SOC 100 Poverty Social Problem :Open Letter
SOC 100 Poverty Social Problem :Open Letter essay assignment
SOC 100 Poverty Social Problem :Open Letter essay assignment
This is excerpted from our Class Wiki Instructions. Starting in Unit Three, you should follow the instructions in that document so that you have a sense of
how the exercises and milestones connect.

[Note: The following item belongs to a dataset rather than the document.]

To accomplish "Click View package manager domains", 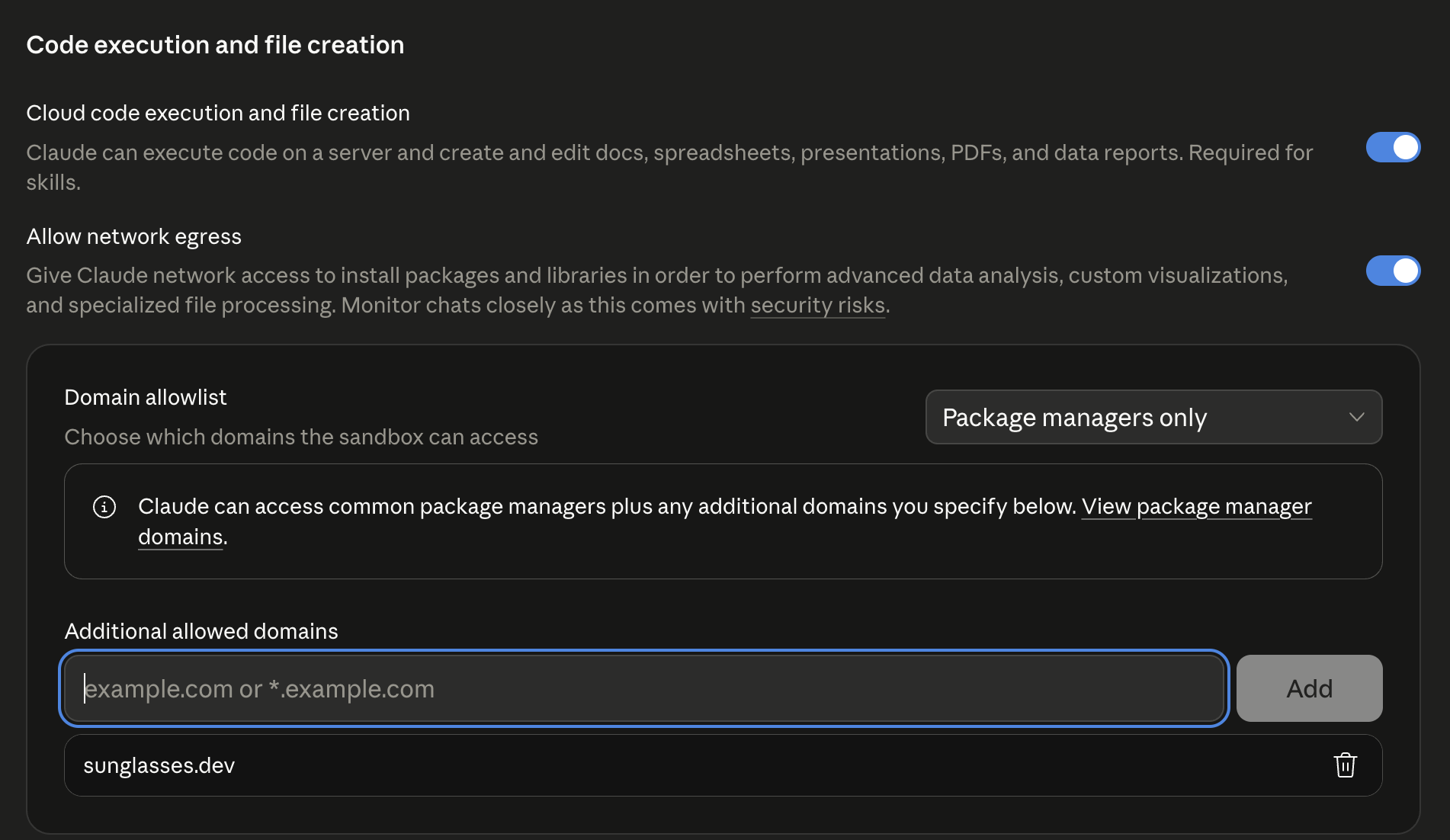I will (x=1196, y=506).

Request “Write My Nursing Paper” for a 100% custom writing tailored to your instructions: SOC 100 Poverty Social Problem :Open Letter
Open Letter
Write an open letter to future stranger/s regarding a social problem that you care about. Open letters are a good way to essay one’s thoughts about important issues by addressing a public of strangers who are likely to share your interests. For this exercise, please imagine that your letter is going into a time capsule to be read by people a century from now. What can be done in the next century to resolve or ameliorate the social problem you choose to write about? What are you hoping your audience will find in their history?
Craft your letter in the “Open Letter” section of your page in the Class Wiki, but include your references in the “References/Bibliography” section of that
page.
Your open letter must:
.Include a greeting/salutation. Think about your audience. Are you writing to anyone and everyone who is alive a century hence? Or do you have a more specific (but still unknown and unknowable) audience in mind? If you have a particular audience in mind, you may want to include a short paragraph in your letter explaining why you are especially interested that they read what you have to say.
.Include several paragraphs presenting the body of your letter, which body must:
- identify and describe a contemporary social problem, indicating something of its scope and scale, and the populations/publics (i.e., the people)
affected by it; - provide an example or illustration of how this problem can play out in the lived experiences of the effected people (perhaps from journalistic or
documentary sources, or perhaps from fictional representations in popular culture); - summarize and discuss at least two scholarly/expert sources analyzing the problem, making use of their arguments and evidence (and being
critical/skeptical as appropriate); - identify and describe at least one organization or association of people working to end or ameliorate the problem;
- indicate your own position with respect to the problem and the arguments about it, and your expectations (fears, hopes) about whether/how it will
have been addressed or ameliorated in the coming century; - include one or more non-textual elements (e.g., images, audio files); and
- include 750-1000 words (i.e., a 3-4 double-spaced page length).
.Include a closing/signature. Are you writing this as an individual? Do you see yourself as representative of any groups of individuals? How do you want your readers to think of your social position as they reflect upon your letter?
Your Class Wiki page should have a References/Bibliography section conforming to the Chicago Manual of Style (CMOS17). By the time of your open letter, this must include at least the following sources:
- at least two works (articles, chapters, websites) by scholars or public intellectuals (that you found through research),
- at least one journalistic (or encyclopedic/reference) source providing data relevant to the issues you discuss,
- any cultural artifacts (books, series, films, games, &tc.) that you referred to in your letter,
- at least one website of activists or social movement organizations addressing the social problem you discuss, and any course texts or other sources you refer to or quote in the body of your letter.
(These sources need not be annotated.)
Write your letter using a formal prose style without spelling or grammatical errors. (Formal writing does not necessarily exclude the use of first and
second person. This is a letter, which should be more formal than a text message, but it is also a text connecting you as an author with others as readers.
In your letter, you will be writing in the first person, and you may properly address your hypothetical readers in the second person.)
Use the FAQ Forum if you have questions about the assignment or the technology, but try to figure things out first.
Use your puzzler, read and re-read, and think about what you’re reading/doing.